* Exercise description
Produce an exact copy of the lines from the line containing "You are a computer-use agent. 868x488 pixels." through the last line of the listing below, both ends included, and nothing else.

-------------------------

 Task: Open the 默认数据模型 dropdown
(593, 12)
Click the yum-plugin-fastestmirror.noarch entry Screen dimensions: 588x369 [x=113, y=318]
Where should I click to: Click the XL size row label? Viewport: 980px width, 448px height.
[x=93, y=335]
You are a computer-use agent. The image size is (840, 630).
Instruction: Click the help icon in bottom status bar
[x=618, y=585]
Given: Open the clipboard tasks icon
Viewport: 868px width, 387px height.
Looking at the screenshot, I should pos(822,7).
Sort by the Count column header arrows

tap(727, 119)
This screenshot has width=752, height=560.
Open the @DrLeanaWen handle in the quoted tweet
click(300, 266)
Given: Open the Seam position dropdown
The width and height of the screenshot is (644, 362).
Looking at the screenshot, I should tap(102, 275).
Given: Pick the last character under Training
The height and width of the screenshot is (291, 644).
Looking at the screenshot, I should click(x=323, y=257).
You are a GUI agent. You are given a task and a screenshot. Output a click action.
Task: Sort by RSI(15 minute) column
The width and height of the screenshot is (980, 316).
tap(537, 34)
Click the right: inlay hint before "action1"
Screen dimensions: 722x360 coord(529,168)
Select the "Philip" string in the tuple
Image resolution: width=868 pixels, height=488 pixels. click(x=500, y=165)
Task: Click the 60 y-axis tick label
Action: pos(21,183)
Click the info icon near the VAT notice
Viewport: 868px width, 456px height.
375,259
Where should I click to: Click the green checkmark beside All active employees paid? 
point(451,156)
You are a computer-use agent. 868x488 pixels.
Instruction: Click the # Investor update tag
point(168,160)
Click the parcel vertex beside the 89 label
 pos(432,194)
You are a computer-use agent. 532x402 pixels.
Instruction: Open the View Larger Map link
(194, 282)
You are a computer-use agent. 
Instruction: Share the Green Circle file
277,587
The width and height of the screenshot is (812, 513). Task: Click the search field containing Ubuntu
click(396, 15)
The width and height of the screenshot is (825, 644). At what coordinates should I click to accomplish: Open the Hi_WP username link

-------------------------

* Task solution
You are a computer-use agent. 868x488 pixels.
Instruction: Click the # Investor update tag
point(168,160)
Click the parcel vertex beside the 89 label
 pos(432,194)
You are a computer-use agent. 532x402 pixels.
Instruction: Open the View Larger Map link
(194, 282)
You are a computer-use agent. 
Instruction: Share the Green Circle file
277,587
The width and height of the screenshot is (812, 513). Task: Click the search field containing Ubuntu
click(396, 15)
The width and height of the screenshot is (825, 644). At what coordinates should I click to accomplish: Open the Hi_WP username link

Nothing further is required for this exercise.